Apparently the new g++ does that, though my question on what those were
is so far unanswered. My experience with optimizations that change the
behavior is that customers call it an optimizer bug, even if the fault
lies with their reliance on UB.

and diagnostics when such optimizations are made in ways that
could alter behaviour of code; it encourages implementations to
provide diagnostics for unsafe use.


I don't see any way to issue warnings on unsafe overflow use based on
static analysis of code.

Wrapping semantics may be well-defined, but are *NOT* always safe.


I'm not arguing that they are safe. I'm saying that well-defined
semantics make code that, once tested, can be reliably ported.

Safety depends on what
the specification/requirements call for. Pretending that
modular arithmetic is always the right solution is simplistic.


I'm not arguing that a specific is always the right solution. I'm
arguing that undefined behavior is the wrong solution because it is, by
definition, not the "right" solution.

Allowing for diagnostics of overflow in many senses can serve
a broader community better than oversimplifying.

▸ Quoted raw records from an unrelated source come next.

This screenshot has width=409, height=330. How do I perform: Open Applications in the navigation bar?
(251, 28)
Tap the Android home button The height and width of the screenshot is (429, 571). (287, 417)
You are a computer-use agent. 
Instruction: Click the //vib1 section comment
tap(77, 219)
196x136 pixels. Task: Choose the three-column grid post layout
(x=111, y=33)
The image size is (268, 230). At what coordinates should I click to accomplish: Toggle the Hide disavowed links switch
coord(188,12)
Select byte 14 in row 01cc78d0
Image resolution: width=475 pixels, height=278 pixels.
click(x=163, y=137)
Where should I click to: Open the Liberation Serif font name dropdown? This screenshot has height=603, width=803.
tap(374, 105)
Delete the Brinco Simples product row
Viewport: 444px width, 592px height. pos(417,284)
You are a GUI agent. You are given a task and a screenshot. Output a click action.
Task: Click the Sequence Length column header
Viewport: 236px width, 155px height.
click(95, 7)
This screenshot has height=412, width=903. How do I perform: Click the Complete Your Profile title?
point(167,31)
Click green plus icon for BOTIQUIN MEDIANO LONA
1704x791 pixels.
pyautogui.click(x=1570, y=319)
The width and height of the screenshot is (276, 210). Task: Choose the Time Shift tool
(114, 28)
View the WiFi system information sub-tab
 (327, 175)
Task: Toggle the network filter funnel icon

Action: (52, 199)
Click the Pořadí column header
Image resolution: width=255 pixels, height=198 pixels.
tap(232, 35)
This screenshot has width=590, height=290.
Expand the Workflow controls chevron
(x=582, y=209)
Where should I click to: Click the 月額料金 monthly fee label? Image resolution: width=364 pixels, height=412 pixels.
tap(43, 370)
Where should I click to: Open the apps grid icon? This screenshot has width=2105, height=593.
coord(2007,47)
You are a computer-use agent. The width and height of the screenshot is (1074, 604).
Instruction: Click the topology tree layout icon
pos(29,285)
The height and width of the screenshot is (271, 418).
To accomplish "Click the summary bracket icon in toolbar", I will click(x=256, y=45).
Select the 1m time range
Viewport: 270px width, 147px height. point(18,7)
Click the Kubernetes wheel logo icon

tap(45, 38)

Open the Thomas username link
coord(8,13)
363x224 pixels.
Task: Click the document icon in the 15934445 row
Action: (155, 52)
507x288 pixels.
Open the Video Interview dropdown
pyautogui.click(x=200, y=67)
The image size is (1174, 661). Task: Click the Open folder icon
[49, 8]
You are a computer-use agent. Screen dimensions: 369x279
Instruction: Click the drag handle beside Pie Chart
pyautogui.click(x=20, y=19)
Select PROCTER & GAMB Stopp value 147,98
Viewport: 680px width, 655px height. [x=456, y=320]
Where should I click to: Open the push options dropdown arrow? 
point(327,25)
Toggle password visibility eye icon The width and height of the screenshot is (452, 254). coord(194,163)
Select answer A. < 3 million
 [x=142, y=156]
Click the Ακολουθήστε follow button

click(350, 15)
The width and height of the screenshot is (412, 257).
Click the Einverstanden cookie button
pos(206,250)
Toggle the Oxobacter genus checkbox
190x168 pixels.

Does any C++ implementation diagnose integer overflow at runtime?

How much effort have you seen, time and again, going into dealing with
the implementation defined size of an int?

Very little; it's a trivial thing. Good programmers use a type
which is guaranteed to have the properties they need, so they
won't use unadorned int for anything more than a -32767 to +32767
range


There aren't very many "good" C++ programmers, then <g>.

unless they know that their target implementations support
a larger range, they'll just use an int32_t-like type or a long,
or long long, as needed. Certainly I've seen mistakes made,


I was in the trenches when the big shift from 16 bit C++ to 32 bit C++
took place, and ints doubled in size. I can tell you for a fact that
various schemes for portably doing this were debated ad nauseum, and
that almost none of them actually worked when it became time to do the
real port. If you want an example, look no further than windows.h.

The converse was also true, C++ code developed for 32 bit machines
rarely ported to 16 bits without major effort, often a rewrite was required.

Even in D, people cannot seem to shake their C/C++ heritage in worrying
about the size of an int, and typedef it "just in case". I know I am
much happier with "int" than "int32_t". The latter just stinks. Sorry.

It's at least possible you aren't seeing actual problems with int sizes
these days because practically every C++ compiler sets them at 32 bits,
even for 64 bit CPUs. So you never know if your use of typedefs is
correct or not.

but I've seen mistakes made in languages with fixed-sized types too.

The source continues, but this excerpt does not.